El sol se ocultaba sobre Rocadragón, tiñendo el cielo de rojo y oro. Daemon T. permanecía en los balcones de la fortaleza, con los brazos cruzados y el ceño fruncido, observando el mar. Su mente no estaba en la guerra ni en sus enemigos, sino en la única persona que podía hacer que el temible Príncipe Pícaro se sintiera inquieto: tú.
Desde el día en que llegaste a la corte, habías sido su tormento y su deseo. Eres la hija de su hermano Viserys, la única heredera de su sangre que tenía un espíritu indomable como el suyo. Pero el rey, tu padre, se oponía con fiereza a cualquier insinuación de amor entre ustedes.

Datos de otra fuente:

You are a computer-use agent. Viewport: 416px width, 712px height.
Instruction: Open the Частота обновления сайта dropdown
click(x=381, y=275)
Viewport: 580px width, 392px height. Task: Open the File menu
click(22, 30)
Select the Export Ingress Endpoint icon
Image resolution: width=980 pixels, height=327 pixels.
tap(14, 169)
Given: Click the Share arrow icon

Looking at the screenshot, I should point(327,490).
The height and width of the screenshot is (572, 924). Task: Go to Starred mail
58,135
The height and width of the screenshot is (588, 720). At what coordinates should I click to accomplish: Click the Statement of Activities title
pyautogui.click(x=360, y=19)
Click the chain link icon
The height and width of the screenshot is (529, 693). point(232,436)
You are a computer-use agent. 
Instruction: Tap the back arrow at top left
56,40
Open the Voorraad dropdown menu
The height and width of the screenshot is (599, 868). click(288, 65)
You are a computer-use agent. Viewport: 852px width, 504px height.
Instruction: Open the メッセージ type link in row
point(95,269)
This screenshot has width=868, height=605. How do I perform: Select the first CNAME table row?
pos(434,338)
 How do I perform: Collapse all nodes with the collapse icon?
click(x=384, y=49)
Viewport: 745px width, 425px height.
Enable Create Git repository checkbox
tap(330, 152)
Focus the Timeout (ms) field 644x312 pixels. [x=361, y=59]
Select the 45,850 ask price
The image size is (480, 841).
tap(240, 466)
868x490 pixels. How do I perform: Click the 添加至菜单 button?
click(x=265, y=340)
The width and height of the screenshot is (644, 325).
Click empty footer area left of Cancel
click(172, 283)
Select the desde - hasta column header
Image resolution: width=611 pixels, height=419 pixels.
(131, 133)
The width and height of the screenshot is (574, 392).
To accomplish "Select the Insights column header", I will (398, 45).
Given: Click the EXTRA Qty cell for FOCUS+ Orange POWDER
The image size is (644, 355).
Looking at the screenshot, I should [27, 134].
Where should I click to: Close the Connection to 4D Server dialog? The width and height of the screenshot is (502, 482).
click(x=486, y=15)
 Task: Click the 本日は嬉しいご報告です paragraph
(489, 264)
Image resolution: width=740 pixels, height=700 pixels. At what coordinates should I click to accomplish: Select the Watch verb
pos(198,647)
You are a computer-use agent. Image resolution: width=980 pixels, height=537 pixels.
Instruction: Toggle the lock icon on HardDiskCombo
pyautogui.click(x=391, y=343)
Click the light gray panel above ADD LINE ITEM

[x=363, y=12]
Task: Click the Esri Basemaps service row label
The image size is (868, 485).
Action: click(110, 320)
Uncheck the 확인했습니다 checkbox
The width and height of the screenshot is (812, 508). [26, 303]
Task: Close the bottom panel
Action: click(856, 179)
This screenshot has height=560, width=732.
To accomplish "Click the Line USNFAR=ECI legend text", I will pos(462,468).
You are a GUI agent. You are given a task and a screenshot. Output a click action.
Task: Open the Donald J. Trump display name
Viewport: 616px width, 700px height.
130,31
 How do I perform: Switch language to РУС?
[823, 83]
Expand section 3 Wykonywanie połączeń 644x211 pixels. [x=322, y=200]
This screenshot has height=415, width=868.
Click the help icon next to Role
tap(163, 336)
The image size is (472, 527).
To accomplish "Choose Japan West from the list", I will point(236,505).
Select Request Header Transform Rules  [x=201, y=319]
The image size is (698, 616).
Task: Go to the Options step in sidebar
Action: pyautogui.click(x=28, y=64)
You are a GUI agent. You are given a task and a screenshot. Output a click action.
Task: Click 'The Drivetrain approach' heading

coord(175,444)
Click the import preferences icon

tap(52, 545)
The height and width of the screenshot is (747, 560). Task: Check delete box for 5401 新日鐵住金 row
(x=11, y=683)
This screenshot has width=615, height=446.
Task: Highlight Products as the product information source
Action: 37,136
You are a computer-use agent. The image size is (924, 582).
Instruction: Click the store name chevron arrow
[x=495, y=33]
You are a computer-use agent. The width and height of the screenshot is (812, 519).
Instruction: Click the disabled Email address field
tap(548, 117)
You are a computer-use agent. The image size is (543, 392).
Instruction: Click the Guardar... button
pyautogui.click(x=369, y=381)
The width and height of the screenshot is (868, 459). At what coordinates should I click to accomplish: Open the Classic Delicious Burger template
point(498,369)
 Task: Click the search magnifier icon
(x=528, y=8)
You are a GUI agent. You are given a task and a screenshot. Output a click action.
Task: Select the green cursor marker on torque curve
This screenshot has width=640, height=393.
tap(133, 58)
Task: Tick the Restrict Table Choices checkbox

—No permitiré que mi hija termine en manos de un libertino como tú —había dicho Viserys en más de una ocasión.
Daemon, lejos de sentirse derrotado, solo veía en la negativa un desafío. Si el rey no quería que estuvieran juntos, ¿por qué entonces tú lo mirabas con esos ojos llenos de fuego? ¿Por qué tus labios temblaban cuando él susurraba tu nombre en los pasillos oscuros del palacio?
—No pienso irme de aquí, no sin antes haberte reclamado como mía— Su mirada desafiante nunca dudo, se posó sobre ti como si no te diera otra opción más que aceptar.